Selected excerpt:
━━━━━━━━━━

Signature campaigns for the release of all the arrested ASUU leaders and members were initiated nationwide. A legal action was instituted in Kano High Court for their freedom. A day to the verdict, Dr Jega was produced and presented to the court; and all others were released. Case closed, but ASUU remained officially banned (1988-1990). Despite this situation, academics never ceased to organize. They continued to network and organize under different names. It was remarkable, given the circumstances, to be able to stop the World Bank University Sector Loan Facility and consequential staff rationalization. The Loan Facility was carefully packaged to sow the seed for Nigerian University System Innovation Project (NUSIP), which popped up later as Obasanjo Administration’s initiative.
The occurrance of an interesting coincidence in 1990 helped to expose the desperation of the IBB regime to implement the IMF/World Bank policies. A day after the Association of University Teachers (AUT) – name adopted by the banned ASUU – had held a National Conference on the World Bank in OAU, Ile-Ife, the Orka Coup took place, April 22, 1990. In his coup speech, Major Gideon Orkar made apparently innocuous reference to the prevalent repressive tendencies of IBB and his Government. He adduced three reasons for the coup, part of which included:
“(d) The intent to cow the students by the promulgation of the draconian Decree Number 47.

━━━━━━━━━━

Supplied information:

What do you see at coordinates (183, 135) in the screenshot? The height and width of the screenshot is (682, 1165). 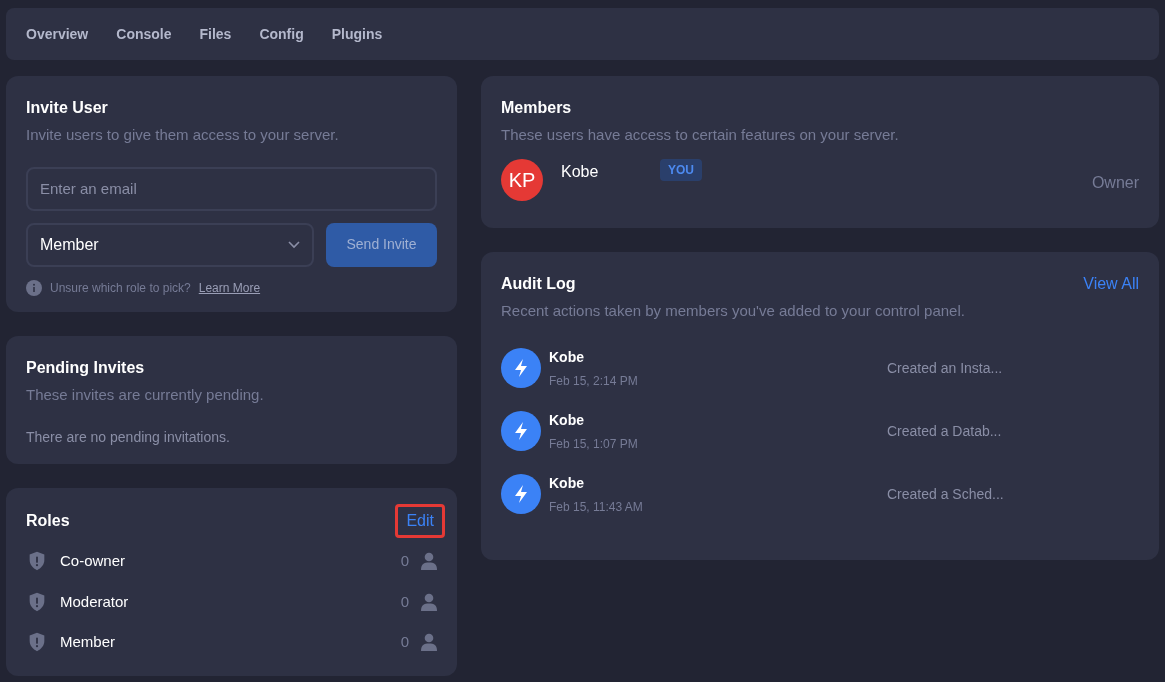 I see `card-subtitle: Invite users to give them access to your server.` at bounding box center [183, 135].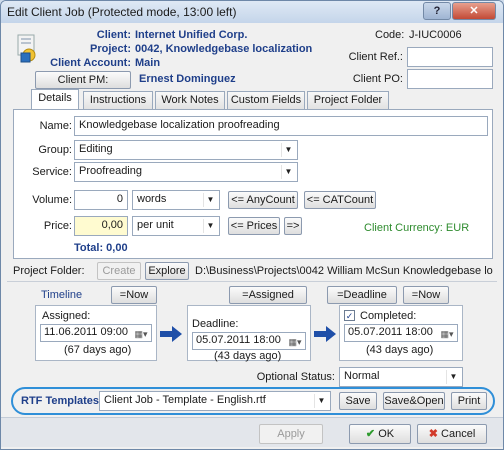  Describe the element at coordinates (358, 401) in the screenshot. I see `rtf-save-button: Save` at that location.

━━━━━━━━━━

Study questions:
[A] In the passage on ASUU under the IBB regime, what name did the banned ASUU adopt?
[B] Carry on the passage on ASUU under the IBB regime from the point at which it stops.

Answers:
[A] Association of University Teachers (AUT)

[B]
(e) The cowing of the university teaching and non-teaching staff by an intended massive purge, using the 150 million dollar loan as the necessitating factor.”
Given the contemporary issues against which the ASUU, NLC and students were consistently united, and that which informed the core of their struggles against the government, it was easy for a sensitive government like IBB’s to perceive a connection between the coup and the conference. Hence, the conferene organizers, Prof. Omotoye Olorode and Dr. Idowu Awopetu (ASUU National Treasurer) were immediately arrested and detained as alledged coup suspects.They were subjected to military trials (Court Martial) but were found innocent and released. Yet, they were compulsorily retired “in public interest”. They were reinstated by the court when Prof. Aliu Babatunde Fafunwa became Education Minister.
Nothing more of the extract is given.